In advance of the July release of Star Trek Beyond, it seems Paramount is going to try to get itself beyond a serious problem it’s having with the passionate fanbase of Trekkies, and clear up a PR black eye in the process. Tonight during a Trek fan event held on the Paramount lot, Star Trek Beyond executive producer JJ Abrams announced that the studio will be dropping a contentious lawsuit against a Star Trek fan film production. “This wasn’t an appropriate way to deal with the fans,” Abrams put it bluntly, signaling a major about face and many mended fences.

The drama started December 29 when CBS and Paramount filed an infringement lawsuit against the producers of Star Trek: Axanar, a planned feature length fan film funded via Kickstarter to the tune of $638,000. Set to star Battlestar Galactic vets Richard Hatch and Kate Vernon, along with Deep Space Nine alum J. G. Hertzler and Star Trek: Enterprise alum Gary Graham, the film was supposed to go into production late last year. However, CBS and Paramount asserted the infringement of “innumerable copyrighted elements of Star Trek, including its settings, characters, species, and themes.”

Star Trek fan films have almost always been tolerated by CBS/Paramount, so long as they’re not for profit.
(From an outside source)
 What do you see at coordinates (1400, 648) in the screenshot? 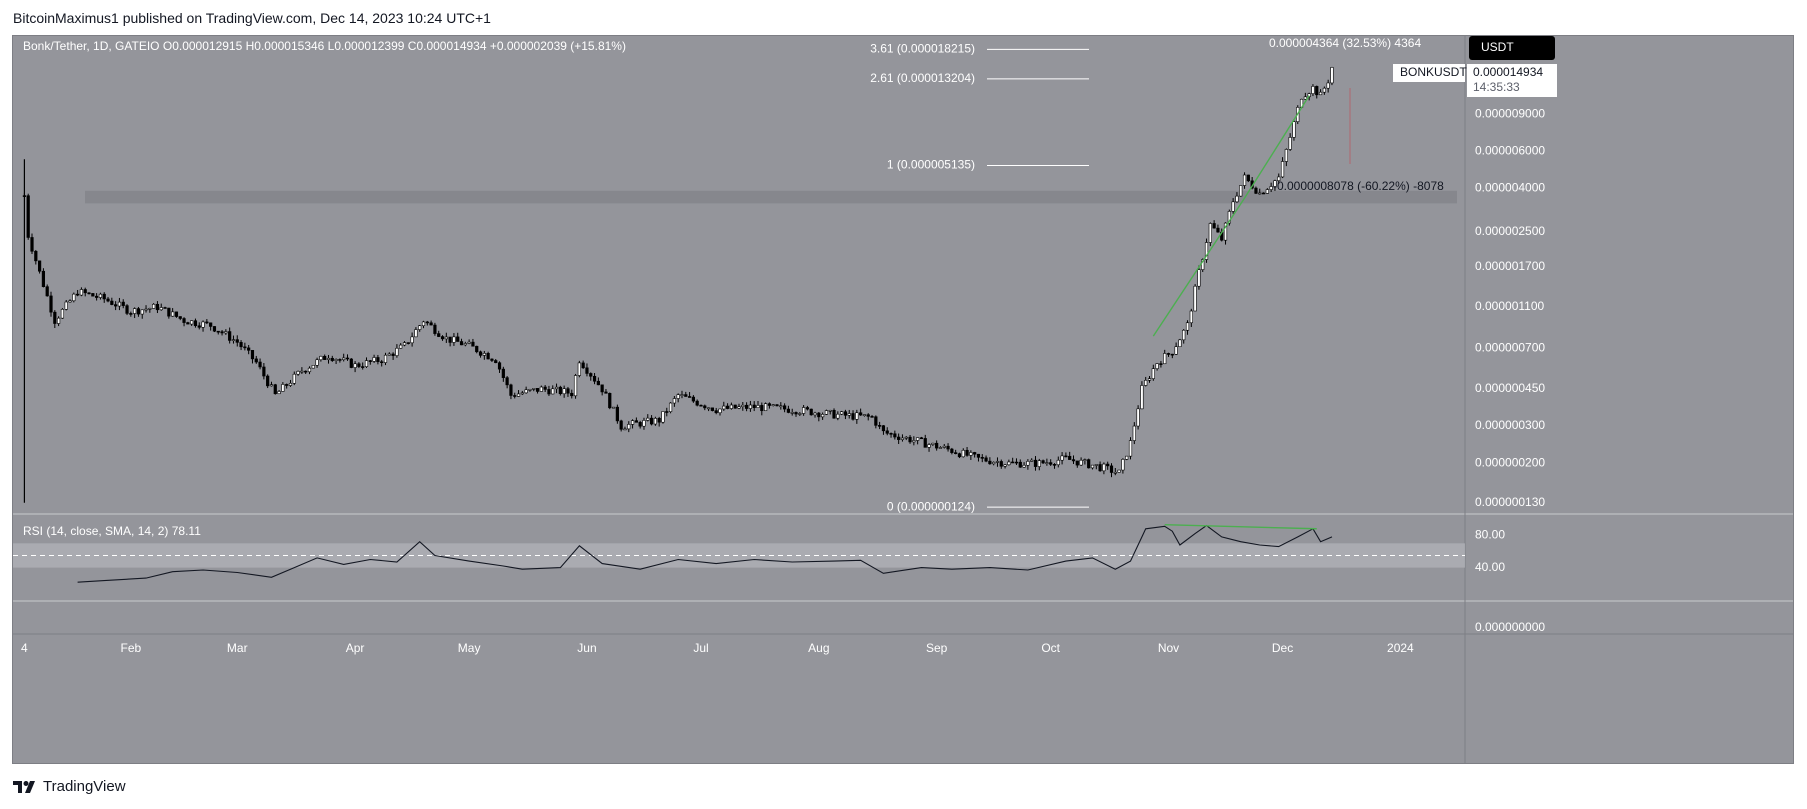
I see `time-tick-label: 2024` at bounding box center [1400, 648].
In this instance however, the studio determined that the high level of funding for the film crossed a threshold into infringement. That didn’t sit well with Trek fans, who have been in an uproar over the fight. That uproar is of course badly timed – with Star Trek Beyond set to (hopefully) revive fan love after the mixed reaction Star Trek Into Darkness, the last thing Paramount needs is a reason for fans to simply stay away.

Fortunately, as he’s been insisting since taking the job, the fans have one of their own on the inside in the form of director Justin Lin. He was apparently instrumental in getting Paramount and CBS to change course. Said Abrams: “A few months back there was a fan movie and this lawsuit that happened between the studio and these fans, and Justin was sort of outraged by this as a longtime fan. We started talking about it and realized this wasn’t an appropriate way to deal with the fans. The fans of Star Trek are part of this world. We went to the studio and pushed them to stop this lawsuit. Within a few weeks, it’ll be announced that this lawsuit is going away.”